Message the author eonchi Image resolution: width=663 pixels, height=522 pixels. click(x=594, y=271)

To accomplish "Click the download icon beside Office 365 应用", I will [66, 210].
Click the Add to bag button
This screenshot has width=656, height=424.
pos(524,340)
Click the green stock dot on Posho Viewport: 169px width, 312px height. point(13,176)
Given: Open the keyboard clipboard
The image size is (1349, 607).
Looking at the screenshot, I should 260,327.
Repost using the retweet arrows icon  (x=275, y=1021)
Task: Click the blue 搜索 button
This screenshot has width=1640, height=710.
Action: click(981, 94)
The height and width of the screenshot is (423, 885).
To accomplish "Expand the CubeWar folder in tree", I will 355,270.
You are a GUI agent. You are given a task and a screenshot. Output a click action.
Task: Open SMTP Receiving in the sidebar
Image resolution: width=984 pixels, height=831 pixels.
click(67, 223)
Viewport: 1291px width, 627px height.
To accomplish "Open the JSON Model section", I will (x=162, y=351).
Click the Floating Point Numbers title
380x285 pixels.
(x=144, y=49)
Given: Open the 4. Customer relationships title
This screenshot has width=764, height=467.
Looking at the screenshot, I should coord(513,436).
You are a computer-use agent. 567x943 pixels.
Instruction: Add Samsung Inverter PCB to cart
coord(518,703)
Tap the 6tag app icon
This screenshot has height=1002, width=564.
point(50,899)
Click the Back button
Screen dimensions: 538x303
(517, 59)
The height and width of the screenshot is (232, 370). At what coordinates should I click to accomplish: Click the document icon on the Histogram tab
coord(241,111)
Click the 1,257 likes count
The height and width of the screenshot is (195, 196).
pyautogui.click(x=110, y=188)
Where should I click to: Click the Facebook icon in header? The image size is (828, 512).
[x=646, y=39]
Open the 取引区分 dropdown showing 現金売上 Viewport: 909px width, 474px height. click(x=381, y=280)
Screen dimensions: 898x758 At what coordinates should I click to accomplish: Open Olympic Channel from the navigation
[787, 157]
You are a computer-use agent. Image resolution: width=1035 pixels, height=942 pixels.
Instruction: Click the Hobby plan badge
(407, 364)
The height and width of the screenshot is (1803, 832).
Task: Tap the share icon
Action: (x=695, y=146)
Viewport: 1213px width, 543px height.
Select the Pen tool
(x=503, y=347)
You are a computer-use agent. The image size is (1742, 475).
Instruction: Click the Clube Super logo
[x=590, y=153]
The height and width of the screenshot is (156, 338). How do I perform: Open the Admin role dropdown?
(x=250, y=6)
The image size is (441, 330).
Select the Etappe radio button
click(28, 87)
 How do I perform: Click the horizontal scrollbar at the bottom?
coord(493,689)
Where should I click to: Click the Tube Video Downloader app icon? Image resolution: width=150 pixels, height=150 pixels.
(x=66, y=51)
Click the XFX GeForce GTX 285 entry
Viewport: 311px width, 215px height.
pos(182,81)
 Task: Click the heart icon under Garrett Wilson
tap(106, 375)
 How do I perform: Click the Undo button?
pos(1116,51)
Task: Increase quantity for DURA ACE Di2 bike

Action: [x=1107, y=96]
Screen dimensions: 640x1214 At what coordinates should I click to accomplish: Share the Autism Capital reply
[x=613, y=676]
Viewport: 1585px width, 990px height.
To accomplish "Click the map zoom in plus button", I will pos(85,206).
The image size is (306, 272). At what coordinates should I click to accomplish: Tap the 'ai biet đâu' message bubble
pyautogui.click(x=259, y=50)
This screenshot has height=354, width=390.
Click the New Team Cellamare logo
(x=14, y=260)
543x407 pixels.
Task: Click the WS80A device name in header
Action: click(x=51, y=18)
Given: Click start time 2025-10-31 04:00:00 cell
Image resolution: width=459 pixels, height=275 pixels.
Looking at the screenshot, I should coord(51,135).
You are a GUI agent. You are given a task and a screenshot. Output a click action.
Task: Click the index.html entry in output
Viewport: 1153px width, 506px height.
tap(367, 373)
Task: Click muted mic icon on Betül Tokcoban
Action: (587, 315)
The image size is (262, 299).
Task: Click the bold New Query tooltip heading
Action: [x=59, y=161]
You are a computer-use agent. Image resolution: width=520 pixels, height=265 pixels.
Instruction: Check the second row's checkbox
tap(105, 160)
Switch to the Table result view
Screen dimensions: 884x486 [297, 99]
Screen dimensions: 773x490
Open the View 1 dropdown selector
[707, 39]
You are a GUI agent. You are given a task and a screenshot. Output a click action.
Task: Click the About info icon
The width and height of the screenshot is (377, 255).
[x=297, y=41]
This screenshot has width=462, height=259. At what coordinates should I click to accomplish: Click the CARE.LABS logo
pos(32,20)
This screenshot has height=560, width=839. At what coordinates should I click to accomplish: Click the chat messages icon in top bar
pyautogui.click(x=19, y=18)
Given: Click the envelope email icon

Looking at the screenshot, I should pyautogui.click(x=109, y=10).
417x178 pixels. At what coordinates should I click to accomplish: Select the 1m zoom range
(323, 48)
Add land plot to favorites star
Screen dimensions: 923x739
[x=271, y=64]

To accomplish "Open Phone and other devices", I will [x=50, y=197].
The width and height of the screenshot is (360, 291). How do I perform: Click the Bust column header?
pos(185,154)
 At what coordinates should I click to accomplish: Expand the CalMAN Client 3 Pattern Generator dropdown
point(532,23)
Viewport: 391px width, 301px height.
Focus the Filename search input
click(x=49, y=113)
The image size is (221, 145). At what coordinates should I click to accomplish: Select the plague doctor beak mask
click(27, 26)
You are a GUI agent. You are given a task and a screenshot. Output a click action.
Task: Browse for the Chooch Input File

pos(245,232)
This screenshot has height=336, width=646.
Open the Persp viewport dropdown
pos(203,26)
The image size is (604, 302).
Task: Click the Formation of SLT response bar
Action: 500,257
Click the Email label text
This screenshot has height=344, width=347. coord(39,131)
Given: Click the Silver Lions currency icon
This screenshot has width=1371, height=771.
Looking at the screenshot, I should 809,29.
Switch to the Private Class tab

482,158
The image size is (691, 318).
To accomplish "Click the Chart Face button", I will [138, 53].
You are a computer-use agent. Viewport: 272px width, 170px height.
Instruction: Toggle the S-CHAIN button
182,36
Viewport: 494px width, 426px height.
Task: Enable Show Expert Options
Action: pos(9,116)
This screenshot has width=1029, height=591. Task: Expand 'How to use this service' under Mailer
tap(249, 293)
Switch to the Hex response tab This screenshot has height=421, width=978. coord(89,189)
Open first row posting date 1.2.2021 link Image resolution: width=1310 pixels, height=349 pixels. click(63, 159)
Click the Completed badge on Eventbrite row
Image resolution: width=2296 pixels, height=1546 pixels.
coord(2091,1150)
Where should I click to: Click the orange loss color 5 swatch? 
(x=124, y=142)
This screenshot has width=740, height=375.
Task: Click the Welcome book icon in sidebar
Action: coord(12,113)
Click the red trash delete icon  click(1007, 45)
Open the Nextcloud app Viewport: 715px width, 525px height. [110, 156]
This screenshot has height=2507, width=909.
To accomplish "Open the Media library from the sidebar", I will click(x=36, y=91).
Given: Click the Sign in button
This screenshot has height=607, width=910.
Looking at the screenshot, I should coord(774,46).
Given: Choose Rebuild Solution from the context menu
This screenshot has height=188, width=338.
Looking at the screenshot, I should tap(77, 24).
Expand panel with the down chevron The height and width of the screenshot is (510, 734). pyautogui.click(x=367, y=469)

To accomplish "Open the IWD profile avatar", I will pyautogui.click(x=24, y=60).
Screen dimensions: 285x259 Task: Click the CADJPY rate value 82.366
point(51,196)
━━━━━━━━━━━━━━━━━━━━
Direction: Extract every line of the material above from the line containing "The image size is (221, 145)." down to the line containing "will click(x=36, y=91).", inclusive, and repeat them verbatim.

The reply:
The image size is (221, 145). At what coordinates should I click to accomplish: Select the plague doctor beak mask
click(27, 26)
You are a GUI agent. You are given a task and a screenshot. Output a click action.
Task: Browse for the Chooch Input File

pos(245,232)
This screenshot has height=336, width=646.
Open the Persp viewport dropdown
pos(203,26)
The image size is (604, 302).
Task: Click the Formation of SLT response bar
Action: 500,257
Click the Email label text
This screenshot has height=344, width=347. coord(39,131)
Given: Click the Silver Lions currency icon
This screenshot has width=1371, height=771.
Looking at the screenshot, I should 809,29.
Switch to the Private Class tab

482,158
The image size is (691, 318).
To accomplish "Click the Chart Face button", I will [138, 53].
You are a computer-use agent. Viewport: 272px width, 170px height.
Instruction: Toggle the S-CHAIN button
182,36
Viewport: 494px width, 426px height.
Task: Enable Show Expert Options
Action: pos(9,116)
This screenshot has width=1029, height=591. Task: Expand 'How to use this service' under Mailer
tap(249, 293)
Switch to the Hex response tab This screenshot has height=421, width=978. coord(89,189)
Open first row posting date 1.2.2021 link Image resolution: width=1310 pixels, height=349 pixels. click(63, 159)
Click the Completed badge on Eventbrite row
Image resolution: width=2296 pixels, height=1546 pixels.
coord(2091,1150)
Where should I click to: Click the orange loss color 5 swatch? 
(x=124, y=142)
This screenshot has width=740, height=375.
Task: Click the Welcome book icon in sidebar
Action: coord(12,113)
Click the red trash delete icon  click(1007, 45)
Open the Nextcloud app Viewport: 715px width, 525px height. [110, 156]
This screenshot has height=2507, width=909.
To accomplish "Open the Media library from the sidebar", I will click(x=36, y=91).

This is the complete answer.